Los peruanos hemos vuelto a sacar las garras contra Chile. Esta vez, el motivo es la prohibición de que el pisco peruano se llame pisco en el Concurso de Bruselas, debido a que la legislación chilena impide la entrada de nuestra bebida bandera bajo ese nombre.

Más allá de lo absolutamente reprochable e injusto de la situación, la reacción colectiva de los peruanos no ha sido precisamente proporcional. Porque una cosa es reclamar, con todo derecho, por este hecho, y otra muy distinta es caer en chauvinismo y xenofobia feroces.

Y es que si no es el pisco, es el suspiro a la limeña; y si no es el suspiro, es el Huáscar. O la Guerra del Pacífico.

Que no se me malinterprete: nuestros reclamos pueden ser válidos, pero lo cierto es que, entre tanta patriotería, pasa desapercibida una innegable y beneficiosa hermandad.

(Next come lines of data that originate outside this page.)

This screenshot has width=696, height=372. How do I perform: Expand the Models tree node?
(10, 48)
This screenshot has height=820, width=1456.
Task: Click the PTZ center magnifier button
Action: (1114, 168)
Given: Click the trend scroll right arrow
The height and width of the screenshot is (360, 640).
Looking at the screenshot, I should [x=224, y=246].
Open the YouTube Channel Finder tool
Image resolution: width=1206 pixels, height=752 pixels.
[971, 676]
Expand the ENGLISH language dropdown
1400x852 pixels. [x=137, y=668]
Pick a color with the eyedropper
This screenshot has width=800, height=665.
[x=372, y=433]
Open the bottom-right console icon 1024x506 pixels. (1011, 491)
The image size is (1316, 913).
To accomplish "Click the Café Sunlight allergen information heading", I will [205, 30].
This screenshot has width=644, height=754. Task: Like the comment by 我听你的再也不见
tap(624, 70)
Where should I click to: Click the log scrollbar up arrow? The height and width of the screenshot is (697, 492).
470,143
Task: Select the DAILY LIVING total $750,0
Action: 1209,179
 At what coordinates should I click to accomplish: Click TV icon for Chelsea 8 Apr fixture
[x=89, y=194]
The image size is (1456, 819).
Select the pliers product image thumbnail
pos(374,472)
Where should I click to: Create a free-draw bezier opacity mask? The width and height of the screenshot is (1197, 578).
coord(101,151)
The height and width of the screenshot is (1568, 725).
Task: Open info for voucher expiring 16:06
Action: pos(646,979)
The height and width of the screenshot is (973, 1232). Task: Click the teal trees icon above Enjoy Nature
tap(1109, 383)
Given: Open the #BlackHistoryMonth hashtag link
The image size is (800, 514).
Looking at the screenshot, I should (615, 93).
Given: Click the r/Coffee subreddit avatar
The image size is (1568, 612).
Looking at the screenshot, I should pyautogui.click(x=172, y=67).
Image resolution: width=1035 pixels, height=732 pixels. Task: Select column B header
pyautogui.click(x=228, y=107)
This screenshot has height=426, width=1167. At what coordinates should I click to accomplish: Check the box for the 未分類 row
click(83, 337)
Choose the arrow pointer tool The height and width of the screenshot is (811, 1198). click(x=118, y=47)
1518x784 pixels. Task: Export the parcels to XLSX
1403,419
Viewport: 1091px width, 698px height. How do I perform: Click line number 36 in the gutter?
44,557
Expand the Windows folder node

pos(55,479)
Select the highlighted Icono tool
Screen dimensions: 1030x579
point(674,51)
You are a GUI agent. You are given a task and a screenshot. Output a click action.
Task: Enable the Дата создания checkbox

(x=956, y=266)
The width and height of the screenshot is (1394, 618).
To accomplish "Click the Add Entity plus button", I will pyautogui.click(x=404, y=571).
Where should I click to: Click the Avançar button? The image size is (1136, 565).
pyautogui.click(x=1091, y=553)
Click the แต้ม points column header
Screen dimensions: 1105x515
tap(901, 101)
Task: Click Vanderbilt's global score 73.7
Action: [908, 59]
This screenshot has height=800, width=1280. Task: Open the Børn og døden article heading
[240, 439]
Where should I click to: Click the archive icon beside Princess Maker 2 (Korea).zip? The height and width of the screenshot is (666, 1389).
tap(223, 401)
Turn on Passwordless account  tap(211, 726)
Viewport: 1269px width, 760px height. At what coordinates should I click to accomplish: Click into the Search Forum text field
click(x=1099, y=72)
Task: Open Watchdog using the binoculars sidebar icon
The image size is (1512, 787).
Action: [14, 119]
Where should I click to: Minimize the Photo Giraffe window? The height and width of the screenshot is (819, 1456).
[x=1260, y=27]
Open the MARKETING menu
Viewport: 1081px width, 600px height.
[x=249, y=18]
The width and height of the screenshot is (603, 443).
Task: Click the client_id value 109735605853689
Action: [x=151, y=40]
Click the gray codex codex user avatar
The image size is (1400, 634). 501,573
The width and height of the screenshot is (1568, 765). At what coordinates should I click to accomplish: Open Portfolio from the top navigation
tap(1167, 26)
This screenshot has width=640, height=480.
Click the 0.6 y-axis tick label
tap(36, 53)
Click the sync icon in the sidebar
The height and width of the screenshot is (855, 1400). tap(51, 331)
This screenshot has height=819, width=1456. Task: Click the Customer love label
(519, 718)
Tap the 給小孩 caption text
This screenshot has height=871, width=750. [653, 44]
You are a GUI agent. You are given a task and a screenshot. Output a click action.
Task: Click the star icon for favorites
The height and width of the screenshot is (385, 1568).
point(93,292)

Para comenzar, la colonia más grande en el país mapuche es la peruana: más de 100 mil compatriotas viven en Chile. Además, nuestra relación comercial es sumamente provechosa para ambos: en Chile existen inversiones peruanas por aproximadamente $1000 millones, y las chilenas en nuestro país superan los $13,000 millones. Todo esto además de participar -junto a Colombia y México- en la Alianza del Pacífico.

Finalmente, hay un dato que podría bajarnos la temperatura e, incluso, sacarnos una sonrisa burlona: el primer importador de nuestro pisco es Chile, aunque entre como “aguardiente de uva”. Parece que a los chilenos les gusta bastante el pisco peruano, ¿no?